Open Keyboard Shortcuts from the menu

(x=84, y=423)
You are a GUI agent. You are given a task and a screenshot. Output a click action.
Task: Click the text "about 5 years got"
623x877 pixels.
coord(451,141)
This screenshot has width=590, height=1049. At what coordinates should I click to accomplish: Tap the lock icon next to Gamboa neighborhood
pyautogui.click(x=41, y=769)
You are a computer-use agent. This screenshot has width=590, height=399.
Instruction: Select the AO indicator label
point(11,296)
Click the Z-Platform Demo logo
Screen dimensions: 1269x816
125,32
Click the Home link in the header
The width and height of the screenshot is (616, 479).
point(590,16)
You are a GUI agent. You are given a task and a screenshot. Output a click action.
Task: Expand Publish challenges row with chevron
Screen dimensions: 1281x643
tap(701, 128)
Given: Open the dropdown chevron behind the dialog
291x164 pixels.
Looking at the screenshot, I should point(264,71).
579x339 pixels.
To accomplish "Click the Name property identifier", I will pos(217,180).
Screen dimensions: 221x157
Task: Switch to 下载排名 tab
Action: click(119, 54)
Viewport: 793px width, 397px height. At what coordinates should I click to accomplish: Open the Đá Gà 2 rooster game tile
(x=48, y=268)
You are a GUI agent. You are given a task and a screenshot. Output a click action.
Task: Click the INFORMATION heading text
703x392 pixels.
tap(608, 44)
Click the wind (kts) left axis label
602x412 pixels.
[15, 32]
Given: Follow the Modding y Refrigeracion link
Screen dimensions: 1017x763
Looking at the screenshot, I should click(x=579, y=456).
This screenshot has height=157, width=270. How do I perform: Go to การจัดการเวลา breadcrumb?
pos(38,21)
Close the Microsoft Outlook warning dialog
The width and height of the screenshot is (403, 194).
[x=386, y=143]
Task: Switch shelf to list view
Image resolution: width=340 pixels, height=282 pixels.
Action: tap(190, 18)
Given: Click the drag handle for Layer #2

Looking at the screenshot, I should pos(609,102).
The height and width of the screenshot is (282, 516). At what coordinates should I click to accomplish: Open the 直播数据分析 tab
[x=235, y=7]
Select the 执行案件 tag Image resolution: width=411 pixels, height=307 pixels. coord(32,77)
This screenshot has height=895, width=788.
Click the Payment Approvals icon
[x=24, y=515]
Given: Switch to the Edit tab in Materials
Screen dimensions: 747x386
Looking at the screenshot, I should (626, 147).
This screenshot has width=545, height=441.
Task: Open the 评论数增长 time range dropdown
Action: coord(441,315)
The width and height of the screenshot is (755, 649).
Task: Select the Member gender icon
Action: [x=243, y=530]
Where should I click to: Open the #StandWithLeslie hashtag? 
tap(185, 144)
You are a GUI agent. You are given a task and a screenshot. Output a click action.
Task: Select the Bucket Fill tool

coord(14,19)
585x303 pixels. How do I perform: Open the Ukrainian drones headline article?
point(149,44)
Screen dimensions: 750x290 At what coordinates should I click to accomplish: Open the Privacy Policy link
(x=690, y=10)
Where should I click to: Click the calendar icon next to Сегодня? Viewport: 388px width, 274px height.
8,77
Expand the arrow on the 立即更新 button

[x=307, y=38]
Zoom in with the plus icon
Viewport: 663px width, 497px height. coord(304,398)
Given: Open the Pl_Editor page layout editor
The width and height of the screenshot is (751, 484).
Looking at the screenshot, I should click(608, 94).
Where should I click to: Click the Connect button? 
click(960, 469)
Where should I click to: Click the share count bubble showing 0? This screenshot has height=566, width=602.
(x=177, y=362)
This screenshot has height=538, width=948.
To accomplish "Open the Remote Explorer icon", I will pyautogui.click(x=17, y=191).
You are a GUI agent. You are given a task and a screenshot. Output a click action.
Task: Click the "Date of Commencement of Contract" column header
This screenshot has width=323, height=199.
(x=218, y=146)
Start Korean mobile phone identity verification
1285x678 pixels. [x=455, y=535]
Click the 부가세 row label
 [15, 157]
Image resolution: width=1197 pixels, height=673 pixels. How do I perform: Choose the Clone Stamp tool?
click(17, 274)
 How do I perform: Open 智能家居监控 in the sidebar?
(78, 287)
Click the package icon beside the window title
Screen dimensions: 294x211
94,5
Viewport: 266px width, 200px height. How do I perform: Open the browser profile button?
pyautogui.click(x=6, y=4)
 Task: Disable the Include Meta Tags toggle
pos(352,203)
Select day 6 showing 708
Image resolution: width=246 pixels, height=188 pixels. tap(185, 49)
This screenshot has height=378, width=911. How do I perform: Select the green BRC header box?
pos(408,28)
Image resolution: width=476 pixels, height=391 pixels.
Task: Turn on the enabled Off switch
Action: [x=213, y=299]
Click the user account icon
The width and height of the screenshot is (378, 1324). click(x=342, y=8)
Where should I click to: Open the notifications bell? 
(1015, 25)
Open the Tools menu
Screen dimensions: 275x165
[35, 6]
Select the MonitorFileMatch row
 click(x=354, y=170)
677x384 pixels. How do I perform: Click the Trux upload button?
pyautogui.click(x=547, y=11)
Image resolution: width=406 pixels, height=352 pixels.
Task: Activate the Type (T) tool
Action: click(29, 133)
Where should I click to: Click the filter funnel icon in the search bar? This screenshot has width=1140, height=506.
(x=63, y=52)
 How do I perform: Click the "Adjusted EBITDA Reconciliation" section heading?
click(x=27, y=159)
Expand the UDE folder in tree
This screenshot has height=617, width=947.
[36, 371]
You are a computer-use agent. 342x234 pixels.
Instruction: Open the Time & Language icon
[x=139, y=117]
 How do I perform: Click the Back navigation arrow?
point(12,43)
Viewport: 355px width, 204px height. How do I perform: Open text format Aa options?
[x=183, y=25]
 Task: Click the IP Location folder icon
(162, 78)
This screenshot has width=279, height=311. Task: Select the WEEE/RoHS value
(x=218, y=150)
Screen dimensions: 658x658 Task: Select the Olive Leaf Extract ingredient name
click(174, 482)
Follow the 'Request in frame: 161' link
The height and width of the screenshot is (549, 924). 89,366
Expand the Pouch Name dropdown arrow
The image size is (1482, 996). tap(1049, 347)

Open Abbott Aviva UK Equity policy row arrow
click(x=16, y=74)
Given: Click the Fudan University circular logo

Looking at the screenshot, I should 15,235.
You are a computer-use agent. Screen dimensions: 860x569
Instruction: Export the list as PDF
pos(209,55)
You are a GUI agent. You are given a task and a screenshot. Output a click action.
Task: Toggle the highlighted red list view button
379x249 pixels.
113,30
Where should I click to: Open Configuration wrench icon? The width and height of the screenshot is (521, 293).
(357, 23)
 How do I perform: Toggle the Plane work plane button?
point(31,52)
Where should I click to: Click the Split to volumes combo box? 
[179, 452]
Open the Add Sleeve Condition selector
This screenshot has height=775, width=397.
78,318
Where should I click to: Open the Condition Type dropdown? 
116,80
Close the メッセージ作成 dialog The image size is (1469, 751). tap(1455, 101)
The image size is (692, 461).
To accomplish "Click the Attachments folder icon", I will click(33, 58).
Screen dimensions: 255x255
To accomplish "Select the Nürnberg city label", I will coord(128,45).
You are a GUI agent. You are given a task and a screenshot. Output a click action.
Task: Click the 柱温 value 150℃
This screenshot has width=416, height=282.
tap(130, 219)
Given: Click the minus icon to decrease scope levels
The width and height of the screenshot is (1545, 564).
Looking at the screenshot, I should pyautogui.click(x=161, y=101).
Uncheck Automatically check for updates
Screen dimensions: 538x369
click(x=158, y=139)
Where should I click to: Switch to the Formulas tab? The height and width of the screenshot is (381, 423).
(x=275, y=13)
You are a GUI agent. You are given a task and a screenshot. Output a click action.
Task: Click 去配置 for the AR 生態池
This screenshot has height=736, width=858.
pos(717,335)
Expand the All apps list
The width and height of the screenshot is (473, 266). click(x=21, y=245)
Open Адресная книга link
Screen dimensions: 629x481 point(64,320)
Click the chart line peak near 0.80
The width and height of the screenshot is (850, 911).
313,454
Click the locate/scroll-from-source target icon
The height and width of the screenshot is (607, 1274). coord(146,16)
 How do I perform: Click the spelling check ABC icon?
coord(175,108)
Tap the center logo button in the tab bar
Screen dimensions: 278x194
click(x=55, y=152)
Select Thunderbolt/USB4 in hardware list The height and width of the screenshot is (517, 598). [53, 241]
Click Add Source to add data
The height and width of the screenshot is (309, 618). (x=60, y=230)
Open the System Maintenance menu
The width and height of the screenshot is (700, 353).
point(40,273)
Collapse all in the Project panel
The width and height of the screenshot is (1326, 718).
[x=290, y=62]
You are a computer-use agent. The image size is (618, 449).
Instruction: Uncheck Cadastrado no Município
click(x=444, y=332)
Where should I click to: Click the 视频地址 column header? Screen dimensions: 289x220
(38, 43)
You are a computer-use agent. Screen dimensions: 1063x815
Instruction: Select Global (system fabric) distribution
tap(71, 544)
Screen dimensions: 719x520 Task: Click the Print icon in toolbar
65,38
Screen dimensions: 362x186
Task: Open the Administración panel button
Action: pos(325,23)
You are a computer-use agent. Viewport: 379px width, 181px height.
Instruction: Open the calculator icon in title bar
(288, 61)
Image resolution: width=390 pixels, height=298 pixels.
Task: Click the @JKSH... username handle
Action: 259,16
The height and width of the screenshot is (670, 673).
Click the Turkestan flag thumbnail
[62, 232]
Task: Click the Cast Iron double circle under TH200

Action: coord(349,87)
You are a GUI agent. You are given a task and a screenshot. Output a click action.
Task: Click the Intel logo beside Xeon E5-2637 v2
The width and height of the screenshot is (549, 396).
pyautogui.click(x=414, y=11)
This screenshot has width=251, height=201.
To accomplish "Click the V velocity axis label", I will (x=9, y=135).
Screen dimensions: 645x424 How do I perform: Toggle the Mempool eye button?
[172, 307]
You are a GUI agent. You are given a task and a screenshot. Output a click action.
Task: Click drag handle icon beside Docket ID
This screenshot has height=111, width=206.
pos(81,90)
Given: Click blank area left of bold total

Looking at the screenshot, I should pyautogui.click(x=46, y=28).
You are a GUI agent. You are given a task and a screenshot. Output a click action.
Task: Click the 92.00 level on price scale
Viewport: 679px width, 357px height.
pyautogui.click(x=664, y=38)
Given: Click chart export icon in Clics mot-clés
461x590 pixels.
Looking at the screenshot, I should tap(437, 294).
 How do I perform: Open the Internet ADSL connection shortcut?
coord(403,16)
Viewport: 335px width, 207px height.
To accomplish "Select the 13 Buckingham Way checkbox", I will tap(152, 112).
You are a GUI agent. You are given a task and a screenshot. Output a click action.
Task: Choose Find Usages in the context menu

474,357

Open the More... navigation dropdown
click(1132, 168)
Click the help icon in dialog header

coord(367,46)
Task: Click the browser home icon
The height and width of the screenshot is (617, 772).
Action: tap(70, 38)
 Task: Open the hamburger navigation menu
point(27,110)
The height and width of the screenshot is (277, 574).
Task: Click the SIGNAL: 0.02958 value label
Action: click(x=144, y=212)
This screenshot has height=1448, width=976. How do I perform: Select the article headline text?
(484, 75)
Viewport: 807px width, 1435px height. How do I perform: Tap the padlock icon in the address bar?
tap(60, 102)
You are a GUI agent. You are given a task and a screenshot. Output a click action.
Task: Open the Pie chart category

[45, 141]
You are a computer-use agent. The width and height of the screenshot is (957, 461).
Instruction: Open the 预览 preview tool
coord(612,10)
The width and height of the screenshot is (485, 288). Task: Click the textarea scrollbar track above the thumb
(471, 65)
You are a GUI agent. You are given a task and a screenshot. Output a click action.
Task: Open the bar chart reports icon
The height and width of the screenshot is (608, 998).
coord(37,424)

» Try it:
In the listing above, find the line containing "Viewport: 793px width, 397px" and the line containing "Given: Switch to the Edit tab in Materials", then quote both, plus every line between them, exactly as written.

» The completed task:
Viewport: 793px width, 397px height. At what coordinates should I click to accomplish: Open the Đá Gà 2 rooster game tile
(x=48, y=268)
You are a GUI agent. You are given a task and a screenshot. Output a click action.
Task: Click the INFORMATION heading text
703x392 pixels.
tap(608, 44)
Click the wind (kts) left axis label
602x412 pixels.
[15, 32]
Given: Follow the Modding y Refrigeracion link
Screen dimensions: 1017x763
Looking at the screenshot, I should click(x=579, y=456).
This screenshot has height=157, width=270. How do I perform: Go to การจัดการเวลา breadcrumb?
pos(38,21)
Close the Microsoft Outlook warning dialog
The width and height of the screenshot is (403, 194).
[x=386, y=143]
Task: Switch shelf to list view
Image resolution: width=340 pixels, height=282 pixels.
Action: tap(190, 18)
Given: Click the drag handle for Layer #2

Looking at the screenshot, I should pos(609,102).
The height and width of the screenshot is (282, 516). At what coordinates should I click to accomplish: Open the 直播数据分析 tab
[x=235, y=7]
Select the 执行案件 tag Image resolution: width=411 pixels, height=307 pixels. coord(32,77)
This screenshot has height=895, width=788.
Click the Payment Approvals icon
[x=24, y=515]
Given: Switch to the Edit tab in Materials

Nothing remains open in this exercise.